During the summer, there’s nothing more fun than music and blended drinks and outdoor dining with friends on the patio, chatting about who spent the $330 on Madonna tickets. The barbecue is a versatile friend to the cook and not just for carnivores. A friend grilled romaine lettuce halves on the barbecue and poured light Italian dressing over them to create the perfect starter course.
Here are some basic barbecue tips:
• To keep meat fresh, cook it within an hour of exposing the meat to room temperature.
• Before you start the cooking any meat, rub the grill with oil to prevent your meat or patties from sticking.
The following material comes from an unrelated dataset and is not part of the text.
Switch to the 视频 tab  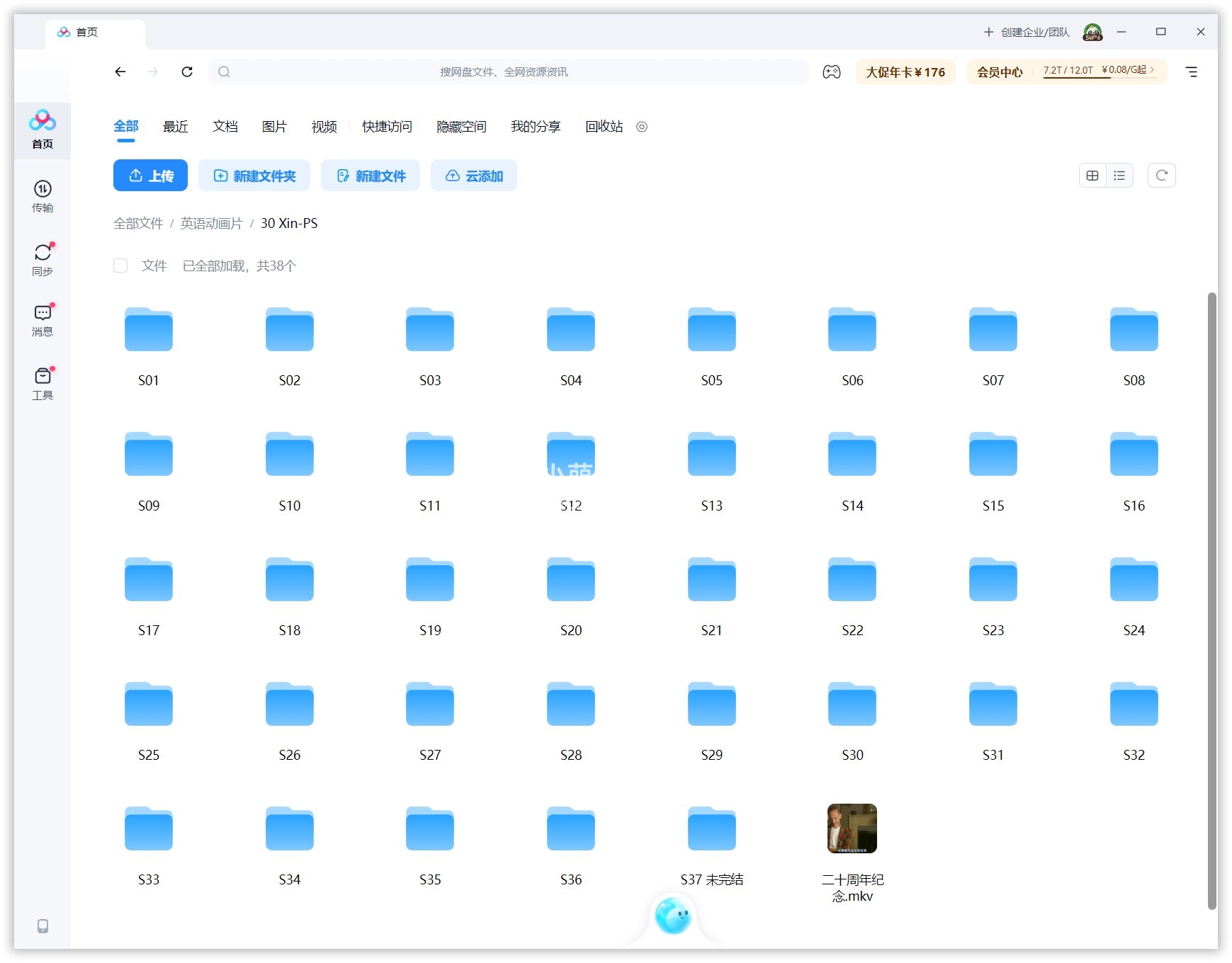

• Tenderizing meat marinades can keep meat moist during cooking and enhance flavor. Overnight marinating is ideal for meat to absorb all the seasoning. If you don’t have the time, try to marinate the meat at least two hours before grilling.
• Baste the meat during the barbecuing process with the marinade. If you wait to baste the meat toward the last quarter time of cooking, it could cause the meat to dry out.
• Don’t pierce the meat with a fork. You will lose the flavorful juices of the meat.
• Don’t add any salt until the meat is cooked. This avoids the meat from getting dry and tough.
• If you are using an old-fashioned charcoal barbecue, light coals about 30 minutes prior to cooking.
Tips for barbecuing burgers:
• When making burgers, lean ground pork tends to make for the juiciest burger patties. Dress them up with barbecue sauce or grill them plain (I prefer to add some seasoning).
• Barbecue burger patties should be cooked well done.
Tips for barbecuing steaks and chops:
• Use direct heat over low to medium coals when cooking steaks and chops.
• Use tongs when turning steaks and chops.
• Cook the meat until it is slightly firm to your touch or until the meat is brown.
Tips for barbecuing sausage:
•There are wide varieties of cured, smoked, fully-cooked, and fresh sausages available today and perfect for a barbecue.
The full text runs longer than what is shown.